Clinics offer medical students invaluable patient interaction
Dallas resident Yithamyily Naranjo had tried various remedies to treat 8-year-old daughter Valeria’s persistent rash, to no avail. On a recent weeknight, she brought Valeria to a free clinic staffed by UT Southwestern medical students and faculty, hoping to ease her daughter’s itching and pain.
“They’ve been trying to help us get Valeria’s problem taken care of,” said Ms. Naranjo, who also joined her daughter in getting flu shots while there. “We’ve tried some things that weren’t successful, so we came back and we’re trying something else.”
Ms. Naranjo, who spoke through an interpreter, called The Monday Clinic at North Dallas Shared Ministries her family’s clinic. “There are no other options for us,” she said, “and we’re very grateful that they’re here.” At this visit, Ms. Naranjo received a topical cream to treat her daughter’s rash.
For many years, UT Southwestern medical students have provided assistance to underserved communities in Dallas. It’s both a labor of love and an opportunity for hands-on experience.
“We see about a half-dozen patients here in an evening,” said Jeffrey Li, medical student and chief manager of The Monday Clinic. “That keeps us busy. It’s an important early clinical experience for us, with the faculty volunteers and volunteers from the Dallas medical community helping us at every step of the way.”
The Clinic, a joint effort of UT Southwestern and North Dallas Shared Ministries, serves a primarily Hispanic neighborhood and is one of several Dallas-area free clinics staffed by UTSW faculty and students. Up to 12 medical students and an attending physician staff each shift. Student managers are all first-year medical students.
At each clinic, student teams interview those seeking assistance, conduct a medical history, and discuss reasons for the visit. Students create a work-up, discuss it with the attending physician, and all meet the patient together. The attending physician performs the physical exam, builds a differential diagnosis, and then recommends medical care. Each evening, attending physicians and students evaluate their work to determine what can be learned, not just about a patient, but about how a clinic should run.

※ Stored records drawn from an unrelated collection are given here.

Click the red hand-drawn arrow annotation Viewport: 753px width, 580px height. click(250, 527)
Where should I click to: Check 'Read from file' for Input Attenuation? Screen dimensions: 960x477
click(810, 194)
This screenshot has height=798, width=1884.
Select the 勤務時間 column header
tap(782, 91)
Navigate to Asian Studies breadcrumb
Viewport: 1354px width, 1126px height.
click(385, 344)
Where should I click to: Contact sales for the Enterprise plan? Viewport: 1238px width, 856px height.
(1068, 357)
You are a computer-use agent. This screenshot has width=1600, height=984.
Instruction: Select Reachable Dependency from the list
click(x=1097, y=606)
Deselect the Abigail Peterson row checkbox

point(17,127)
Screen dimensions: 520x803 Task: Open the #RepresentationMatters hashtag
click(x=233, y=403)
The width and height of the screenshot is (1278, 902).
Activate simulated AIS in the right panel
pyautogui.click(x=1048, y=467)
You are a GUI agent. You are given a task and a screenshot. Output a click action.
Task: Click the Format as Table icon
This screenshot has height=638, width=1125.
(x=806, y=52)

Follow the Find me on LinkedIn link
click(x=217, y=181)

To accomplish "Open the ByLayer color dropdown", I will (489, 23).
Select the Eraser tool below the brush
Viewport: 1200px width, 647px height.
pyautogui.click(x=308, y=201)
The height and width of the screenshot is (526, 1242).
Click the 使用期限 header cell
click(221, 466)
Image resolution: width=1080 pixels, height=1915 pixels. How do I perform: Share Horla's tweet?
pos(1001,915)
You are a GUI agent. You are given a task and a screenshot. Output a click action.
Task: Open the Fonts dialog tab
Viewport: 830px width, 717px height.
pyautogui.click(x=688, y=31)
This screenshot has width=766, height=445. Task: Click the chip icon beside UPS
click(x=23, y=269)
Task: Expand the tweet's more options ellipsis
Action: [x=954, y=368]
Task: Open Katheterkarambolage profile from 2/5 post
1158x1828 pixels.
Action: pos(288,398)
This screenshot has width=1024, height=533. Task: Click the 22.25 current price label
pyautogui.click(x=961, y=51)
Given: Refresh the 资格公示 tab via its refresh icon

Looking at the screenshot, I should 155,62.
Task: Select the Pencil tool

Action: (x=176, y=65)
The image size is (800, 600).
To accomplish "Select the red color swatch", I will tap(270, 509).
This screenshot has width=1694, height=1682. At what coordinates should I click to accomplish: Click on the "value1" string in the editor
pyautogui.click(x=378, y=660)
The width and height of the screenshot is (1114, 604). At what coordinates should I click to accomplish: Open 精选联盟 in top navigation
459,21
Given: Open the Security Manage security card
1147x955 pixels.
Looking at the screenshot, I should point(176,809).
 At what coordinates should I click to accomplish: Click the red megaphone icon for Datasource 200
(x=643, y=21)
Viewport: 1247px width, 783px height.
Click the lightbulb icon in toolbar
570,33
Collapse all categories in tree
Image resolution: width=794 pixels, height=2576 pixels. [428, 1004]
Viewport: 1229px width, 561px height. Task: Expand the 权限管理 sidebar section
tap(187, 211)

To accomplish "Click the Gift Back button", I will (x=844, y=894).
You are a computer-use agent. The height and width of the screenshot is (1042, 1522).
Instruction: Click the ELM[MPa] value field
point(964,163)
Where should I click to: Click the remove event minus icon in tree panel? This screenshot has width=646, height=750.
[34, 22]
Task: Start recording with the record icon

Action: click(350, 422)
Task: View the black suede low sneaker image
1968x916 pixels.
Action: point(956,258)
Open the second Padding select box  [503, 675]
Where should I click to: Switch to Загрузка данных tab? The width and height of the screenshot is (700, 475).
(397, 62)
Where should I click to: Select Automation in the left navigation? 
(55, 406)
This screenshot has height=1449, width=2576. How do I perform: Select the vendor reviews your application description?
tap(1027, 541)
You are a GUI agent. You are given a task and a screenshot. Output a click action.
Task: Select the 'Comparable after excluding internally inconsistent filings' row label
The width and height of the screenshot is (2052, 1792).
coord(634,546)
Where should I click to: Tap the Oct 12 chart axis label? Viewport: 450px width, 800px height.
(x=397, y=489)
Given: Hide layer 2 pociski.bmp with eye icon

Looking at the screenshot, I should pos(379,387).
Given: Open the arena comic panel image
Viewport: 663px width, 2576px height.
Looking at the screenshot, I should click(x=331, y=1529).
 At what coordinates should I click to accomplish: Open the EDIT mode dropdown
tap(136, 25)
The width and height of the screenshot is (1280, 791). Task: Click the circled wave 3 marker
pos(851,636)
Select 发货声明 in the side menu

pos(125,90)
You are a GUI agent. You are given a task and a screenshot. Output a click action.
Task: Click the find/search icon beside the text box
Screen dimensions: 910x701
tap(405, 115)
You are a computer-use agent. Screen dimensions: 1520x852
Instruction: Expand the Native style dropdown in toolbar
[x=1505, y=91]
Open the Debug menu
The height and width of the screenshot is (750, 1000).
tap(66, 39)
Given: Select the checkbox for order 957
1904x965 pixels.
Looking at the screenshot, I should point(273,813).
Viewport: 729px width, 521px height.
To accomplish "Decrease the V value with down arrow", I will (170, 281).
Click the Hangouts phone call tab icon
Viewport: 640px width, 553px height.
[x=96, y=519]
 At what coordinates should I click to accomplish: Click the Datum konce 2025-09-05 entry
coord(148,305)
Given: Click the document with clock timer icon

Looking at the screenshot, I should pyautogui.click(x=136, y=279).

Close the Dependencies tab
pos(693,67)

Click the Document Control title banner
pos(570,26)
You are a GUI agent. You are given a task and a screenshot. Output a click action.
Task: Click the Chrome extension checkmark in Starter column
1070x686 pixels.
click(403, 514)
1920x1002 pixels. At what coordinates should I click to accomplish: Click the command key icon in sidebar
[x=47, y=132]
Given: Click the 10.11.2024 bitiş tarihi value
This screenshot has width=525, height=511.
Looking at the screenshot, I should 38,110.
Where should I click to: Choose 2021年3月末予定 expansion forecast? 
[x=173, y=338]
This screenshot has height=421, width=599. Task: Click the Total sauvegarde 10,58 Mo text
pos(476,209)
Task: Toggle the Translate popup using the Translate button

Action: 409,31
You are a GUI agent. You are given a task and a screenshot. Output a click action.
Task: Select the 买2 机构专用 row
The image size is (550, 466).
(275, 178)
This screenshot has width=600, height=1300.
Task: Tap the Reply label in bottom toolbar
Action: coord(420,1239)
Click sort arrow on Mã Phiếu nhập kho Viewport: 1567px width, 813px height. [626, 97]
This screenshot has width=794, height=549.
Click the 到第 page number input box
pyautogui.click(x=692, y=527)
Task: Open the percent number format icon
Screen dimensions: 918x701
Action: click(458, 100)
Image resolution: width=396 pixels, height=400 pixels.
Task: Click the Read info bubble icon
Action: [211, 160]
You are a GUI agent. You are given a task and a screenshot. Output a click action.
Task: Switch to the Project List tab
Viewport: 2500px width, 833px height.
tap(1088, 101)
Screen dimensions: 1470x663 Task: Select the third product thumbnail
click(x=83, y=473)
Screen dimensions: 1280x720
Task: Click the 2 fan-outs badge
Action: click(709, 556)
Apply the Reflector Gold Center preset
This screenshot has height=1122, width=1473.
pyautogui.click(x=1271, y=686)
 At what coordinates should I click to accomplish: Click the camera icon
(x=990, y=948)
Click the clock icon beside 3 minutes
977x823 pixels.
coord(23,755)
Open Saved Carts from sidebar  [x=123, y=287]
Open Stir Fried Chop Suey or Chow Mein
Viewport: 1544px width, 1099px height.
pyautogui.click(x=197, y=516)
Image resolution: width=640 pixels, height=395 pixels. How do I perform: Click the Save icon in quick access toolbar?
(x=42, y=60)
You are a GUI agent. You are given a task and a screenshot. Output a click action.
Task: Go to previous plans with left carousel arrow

“We do the administrative functions,” said medical student Amber Allen, operations manager at The Monday Clinic, “from creating an electronic medical record to running the tests that need to be run.”
Ms. Allen said that clinic service offers the opportunity “to be a liaison and to interact with a really vulnerable population. That’s been the most rewarding experience for us, I think.”
“It’s a full-on learning situation,” said Kyle Gashler, another medical student and volunteer coordinator. “You’re five months into medical school, and you’ve only recently learned how to draw blood. But you have to do it, and the supervisory assistance – attending physicians, nurses, and volunteers – is so good that you know you can do what needs to be done. I can’t imagine a better way to gain experience.”
Summit participants discuss growth of clinic program
UT Southwestern faculty and medical students who help at student-managed free clinics in the Dallas community gathered recently to discuss how to continue to improve this longtime compassionate act of service – building upon the estimated 3,000 volunteer hours dedicated each year.
At the Free Clinic Committee’s “summit” in November, Dr. Nora Gimpel, Associate Professor of Family and Community Medicine, explained how these clinics help those with limited resources.
“The student-run free clinic experience allows learners to grow as medical professionals,” Dr. Gimpel said. “That experience motivates students to work with the underserved population and care for individual patients in the context of their culture, health status, and health needs.”
In 2016, a grant from the Southwestern Academy of Teachers (SWAT) provided funding to enhance communication among the various student-led clinics and to assist with operations. Clinic services are managed by medical students, under the supervision of faculty and staff volunteers. The clinics include:
- The Monday Clinic at North Dallas Shared Ministries, which assists a mostly Hispanic population
- A multidisciplinary and dermatology clinic at Agape Clinic Dallas
- The American Association of Physicians of Indian Origin Clinic (TIPS), which primarily serves South Asians
- The clinics of the Union Gospel Mission, which serve the homeless at Calvert Place and Center of Hope
At the summit, a panel of faculty, staff, and students discussed the value of student-run free clinics. Panelists included North Dallas Shared Ministries’ Clinic Director Susan Block; fourth-year medical student Jamila Hokanson; Associate Professor of Physician Assistant Studies Patti Pagels; first-year medical student Steve Phan; and Dr. Gary Reed, Associate Dean of Quality, Safety, and Outcomes Education. The discussion was facilitated by Dr. Marc Nivet, Executive Vice President for Institutional Advancement.
“We have struggled with the question of how you give students the experience to practice what they’ve learned in the Academic Colleges, such as doing medical histories and physicals,” Dr. Reed said. “These clinics give students a chance to practice their skills, but patients are helped at the same time. I believe there is great value in that.”
Dr. Reed holds the S.T. Harris Family Distinguished Chair in Internal Medicine, in his honor, and the Eva A. Rosenthal Professorship in Internal Medicine, also in his honor.